W3C home > Mailing lists > Public > public-openannotation@w3.org > January 2013

Re: New Draft comments: textual bodies

From: Bob Morris <morris.bob@gmail.com>
Date: Wed, 9 Jan 2013 14:01:20 -0500
Message-ID: <CADUi7O6DStOqGDyKhZ9ZunEJ25npFeykzo4V7t0pDemweYYbGQ@mail.gmail.com>
To: Bernhard Haslhofer <bernhard.haslhofer@cornell.edu>
Cc: Antoine Isaac <aisaac@few.vu.nl>, public-openannotation <public-openannotation@w3.org>
A few reasons we prefer OA artifacts, including bodies, as objects:

1. In our FilteredPush design we require semantic notification of
events of publication to the annotation store.  It is probably
difficult to do this if we are not in control of the tractability of
our use  sparql 1.1 SELECT  queries that define the subscription
constraints. That is, we probably need to insure that tractability
issues arise from the domain vocabulary, not from the vocabularies we
don't control.

2. More generally, if bodies can be strings, there still remains a
need to type bodies, often with more than one type, in order that
consuming application code can switch on the type.  In the community
for which we build systems, it is very hard to get an agreement on use
of small controlled vocabularies at all, and it is anyway a
red-herring for the type to based on the particular wording of a
textual body.

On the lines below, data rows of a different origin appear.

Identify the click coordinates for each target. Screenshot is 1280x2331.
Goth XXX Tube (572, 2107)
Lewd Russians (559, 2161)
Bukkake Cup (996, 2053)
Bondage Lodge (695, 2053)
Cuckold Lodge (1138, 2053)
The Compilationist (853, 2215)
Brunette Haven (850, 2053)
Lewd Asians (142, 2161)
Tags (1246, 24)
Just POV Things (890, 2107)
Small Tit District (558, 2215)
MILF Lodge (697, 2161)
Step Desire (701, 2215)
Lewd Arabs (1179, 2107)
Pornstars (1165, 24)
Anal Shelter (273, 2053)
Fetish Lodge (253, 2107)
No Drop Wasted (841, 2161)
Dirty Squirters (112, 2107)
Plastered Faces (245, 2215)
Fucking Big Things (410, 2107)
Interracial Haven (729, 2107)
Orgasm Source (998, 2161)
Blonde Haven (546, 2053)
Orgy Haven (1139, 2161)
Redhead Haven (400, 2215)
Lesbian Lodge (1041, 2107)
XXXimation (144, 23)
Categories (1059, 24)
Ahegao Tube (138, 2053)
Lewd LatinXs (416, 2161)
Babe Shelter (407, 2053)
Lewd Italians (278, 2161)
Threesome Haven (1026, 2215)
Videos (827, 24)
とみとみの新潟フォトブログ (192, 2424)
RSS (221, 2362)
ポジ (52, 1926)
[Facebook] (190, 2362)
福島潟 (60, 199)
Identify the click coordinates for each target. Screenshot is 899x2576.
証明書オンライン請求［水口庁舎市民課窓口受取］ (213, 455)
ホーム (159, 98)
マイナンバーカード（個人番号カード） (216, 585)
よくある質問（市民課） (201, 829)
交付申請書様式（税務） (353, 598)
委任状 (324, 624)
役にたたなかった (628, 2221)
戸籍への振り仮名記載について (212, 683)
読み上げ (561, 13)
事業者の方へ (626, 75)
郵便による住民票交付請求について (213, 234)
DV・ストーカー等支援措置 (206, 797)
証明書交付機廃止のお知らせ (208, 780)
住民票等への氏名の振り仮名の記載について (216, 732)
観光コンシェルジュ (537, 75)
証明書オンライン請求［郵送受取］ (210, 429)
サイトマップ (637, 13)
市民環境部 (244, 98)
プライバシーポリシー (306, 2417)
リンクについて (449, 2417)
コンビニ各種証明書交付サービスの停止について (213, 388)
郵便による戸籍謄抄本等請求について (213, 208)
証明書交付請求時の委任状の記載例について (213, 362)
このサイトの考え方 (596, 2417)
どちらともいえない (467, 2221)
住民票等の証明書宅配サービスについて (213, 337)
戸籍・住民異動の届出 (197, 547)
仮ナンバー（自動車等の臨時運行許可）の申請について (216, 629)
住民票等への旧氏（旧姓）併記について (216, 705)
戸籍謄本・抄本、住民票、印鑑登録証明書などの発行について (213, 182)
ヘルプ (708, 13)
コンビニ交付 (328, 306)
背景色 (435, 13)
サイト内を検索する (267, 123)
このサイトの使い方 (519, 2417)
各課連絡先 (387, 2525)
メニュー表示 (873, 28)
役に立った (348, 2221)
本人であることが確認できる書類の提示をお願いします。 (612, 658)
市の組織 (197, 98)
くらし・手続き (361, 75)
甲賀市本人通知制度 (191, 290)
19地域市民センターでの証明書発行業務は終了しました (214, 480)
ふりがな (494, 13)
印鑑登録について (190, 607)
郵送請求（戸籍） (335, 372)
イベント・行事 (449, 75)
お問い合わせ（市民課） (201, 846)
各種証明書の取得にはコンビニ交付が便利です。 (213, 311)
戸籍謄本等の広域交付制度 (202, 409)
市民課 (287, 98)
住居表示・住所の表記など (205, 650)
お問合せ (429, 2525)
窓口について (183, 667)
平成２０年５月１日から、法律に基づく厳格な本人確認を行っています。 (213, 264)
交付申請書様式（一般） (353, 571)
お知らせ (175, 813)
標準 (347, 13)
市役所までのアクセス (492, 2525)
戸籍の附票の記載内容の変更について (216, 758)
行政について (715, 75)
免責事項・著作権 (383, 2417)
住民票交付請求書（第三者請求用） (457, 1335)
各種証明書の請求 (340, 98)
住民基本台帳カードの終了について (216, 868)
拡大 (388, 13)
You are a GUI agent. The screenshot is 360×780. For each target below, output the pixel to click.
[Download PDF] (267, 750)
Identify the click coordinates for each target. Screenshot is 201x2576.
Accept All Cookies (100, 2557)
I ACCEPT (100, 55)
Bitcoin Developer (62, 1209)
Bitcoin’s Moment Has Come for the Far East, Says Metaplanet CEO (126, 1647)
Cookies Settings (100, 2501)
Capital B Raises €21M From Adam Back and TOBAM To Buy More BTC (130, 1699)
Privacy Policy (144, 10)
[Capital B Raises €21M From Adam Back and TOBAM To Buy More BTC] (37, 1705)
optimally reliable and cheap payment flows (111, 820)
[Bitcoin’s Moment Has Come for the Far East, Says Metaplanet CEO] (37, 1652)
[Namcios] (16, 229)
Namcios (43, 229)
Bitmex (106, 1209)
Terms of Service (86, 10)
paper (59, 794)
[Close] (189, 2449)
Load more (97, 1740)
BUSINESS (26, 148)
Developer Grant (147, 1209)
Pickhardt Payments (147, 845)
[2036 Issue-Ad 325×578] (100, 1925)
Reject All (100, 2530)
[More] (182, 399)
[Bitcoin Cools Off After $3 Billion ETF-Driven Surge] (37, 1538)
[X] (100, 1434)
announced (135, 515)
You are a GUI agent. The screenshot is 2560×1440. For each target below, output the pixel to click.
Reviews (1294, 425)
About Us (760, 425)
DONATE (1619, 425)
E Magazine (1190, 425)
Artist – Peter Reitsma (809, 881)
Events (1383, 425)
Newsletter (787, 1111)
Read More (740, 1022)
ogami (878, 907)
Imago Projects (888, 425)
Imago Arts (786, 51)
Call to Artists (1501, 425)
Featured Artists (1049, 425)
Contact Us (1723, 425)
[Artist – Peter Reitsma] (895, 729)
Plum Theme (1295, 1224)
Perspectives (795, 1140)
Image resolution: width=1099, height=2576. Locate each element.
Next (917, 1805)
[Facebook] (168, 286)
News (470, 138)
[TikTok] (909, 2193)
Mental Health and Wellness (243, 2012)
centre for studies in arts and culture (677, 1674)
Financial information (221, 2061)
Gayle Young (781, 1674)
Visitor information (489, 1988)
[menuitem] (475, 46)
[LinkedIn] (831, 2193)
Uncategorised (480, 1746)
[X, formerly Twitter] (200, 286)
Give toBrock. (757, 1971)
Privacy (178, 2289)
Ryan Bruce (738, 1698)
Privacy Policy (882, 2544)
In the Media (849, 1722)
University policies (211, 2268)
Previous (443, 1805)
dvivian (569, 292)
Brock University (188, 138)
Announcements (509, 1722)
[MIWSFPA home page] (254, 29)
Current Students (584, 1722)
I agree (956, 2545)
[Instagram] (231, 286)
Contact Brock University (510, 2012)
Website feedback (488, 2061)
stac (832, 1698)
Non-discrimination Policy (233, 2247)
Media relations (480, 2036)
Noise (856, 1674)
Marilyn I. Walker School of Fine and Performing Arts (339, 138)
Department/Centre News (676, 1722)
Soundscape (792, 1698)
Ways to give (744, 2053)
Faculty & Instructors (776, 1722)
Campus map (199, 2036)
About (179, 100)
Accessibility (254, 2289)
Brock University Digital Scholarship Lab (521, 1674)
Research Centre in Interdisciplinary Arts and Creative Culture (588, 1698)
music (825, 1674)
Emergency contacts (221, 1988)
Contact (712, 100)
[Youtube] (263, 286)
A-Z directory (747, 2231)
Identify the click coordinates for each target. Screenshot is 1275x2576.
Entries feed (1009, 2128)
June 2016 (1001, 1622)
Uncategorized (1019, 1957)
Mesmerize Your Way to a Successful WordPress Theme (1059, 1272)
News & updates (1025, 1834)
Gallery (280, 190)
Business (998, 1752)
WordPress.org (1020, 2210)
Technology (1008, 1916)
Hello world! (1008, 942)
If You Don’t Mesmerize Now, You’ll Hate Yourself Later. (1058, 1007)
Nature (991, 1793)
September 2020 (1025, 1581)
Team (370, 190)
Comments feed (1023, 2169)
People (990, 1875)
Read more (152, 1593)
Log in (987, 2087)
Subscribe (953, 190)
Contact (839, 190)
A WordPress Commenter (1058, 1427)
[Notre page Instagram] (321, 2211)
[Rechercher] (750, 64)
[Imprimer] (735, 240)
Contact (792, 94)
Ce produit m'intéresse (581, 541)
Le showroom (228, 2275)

Thus, while body typing is not a deep concern of an
annotation producing human, it is a deep concern of consuming, and
sometimes even producing, software.

3. Humans, other than developers, have little or no need to code the
structure of annotations by hand, so the added complexity of a
URI-based body should be of little concern.  In human-facing
annotation producers or consumers, the details of the injection of
the text strings for the body content will rarely impact human authors
of annotation content. It only impacts the code developers, and things
like CNT are not very difficult to program against in any platform
where RDF can be handled in the first place. And as to developers,
well hey, Emacs makes a pretty good RDF/N3 editor.  :-)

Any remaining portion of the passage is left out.